Les mariés d’Asie

Les péripéties d’une quête magique de mariage

Extrait de La fiancée du bout du monde

Nos noces vagabondes

Cambodge

Sihanoukville. Romance nuptiale

Nous arrivons à Sihanoukville à la nuit. Nous découvrons la plage obscure sous le vent marin, éclairée de lampions et de bougies. Nous nous installons au bord de l’eau pour dîner de barracudas fraîchement pêchés et grillés. Demain nous serons le 3 novembre. Demain nous nous marierons.

À l’aube claire, nous faisons la connaissance de Kim, un chauffeur de mototaxi. Nous montons à trois sur la moto, serrés comme des sardines. Kim nous conduit vers la magnifique pagode pour un rituel d’union bouddhique. Elle s’érige sur les hauteurs et embrase terre et mer dans un poudroiement de blancheur de cristal. Dans le jardin de la pagode d’or trône un magnifique Bouddha couché, aux yeux clos et au sourire illuminé.

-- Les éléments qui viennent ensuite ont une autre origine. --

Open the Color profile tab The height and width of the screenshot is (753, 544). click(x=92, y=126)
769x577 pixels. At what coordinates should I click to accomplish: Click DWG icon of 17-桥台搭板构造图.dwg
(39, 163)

Il restera à jamais le témoin de nos noces improvisées. Un moine vient à nous. Il se prénomme Sorya, dont le nom signifie « lumière de soleil ». Son visage est doux et son air recueilli. Nous le prions de nous prodiguer une bénédiction de mariage. Le moine nous contemple quelques instants, dans le silence mystique de l’aube. Son regard de sagesse reflète une infinie splendeur. Face au moine, Bastien et moi nous installons à genoux sur la dalle froide, sous l’effigie d’or de la divinité asiatique. Nous allumons un grand bouquet d’encens que nous déposons face à l’autel. Une fumée parfumée danse sous l’air chaud comme un serpent blanc et vénéré. Le temps s’arrête et devient éternel. Le moine entonne une liturgie bouddhique, comme un chant délicat aux sonorités bienfaisantes. Nous restons immobiles, les yeux fermés, sous la caresse des mantras. Un rire intérieur s’agite dans ma poitrine. À la dérobée, je jette un œil à mon époux, qui semble plus absorbé que moi par le rituel sacré de notre union. Il est d’une beauté sensuelle inouïe, dans l’écoute des prières. Comme lui, je ferme les yeux et m’abandonne. Quand la psalmodie s’éteint comme une note de musique, nous ouvrons les yeux. Il me semble revenir d’un voyage profond, d’un rêve évanescent. Le moine se tient là, tranquille. Son regard pénétrant semble flotter sur le mystère du monde et nous inonde de son éclat spirituel. Nous nous levons avec une lenteur toute orientale, et faisons une offrande d’argent, en nous inclinant en signe de respect. Le moine nous remercie humblement et nous souhaite bonne chance. Une émotion me perce le cœur comme une flèche. Nous sommes unis dans l’invisible et dans la transparence de l’ombre. Bastien m’enlace en éclatant de rire. Nous déambulons à l’azimut sur la grande terrasse ensoleillée de la pagode, peuplée de dieux hindous, barbouillés de couleurs insensées. Une émotion fragile mêle silence et rires. Selon les lois du Cosmos et les traditions asiatiques, nous sommes mariés !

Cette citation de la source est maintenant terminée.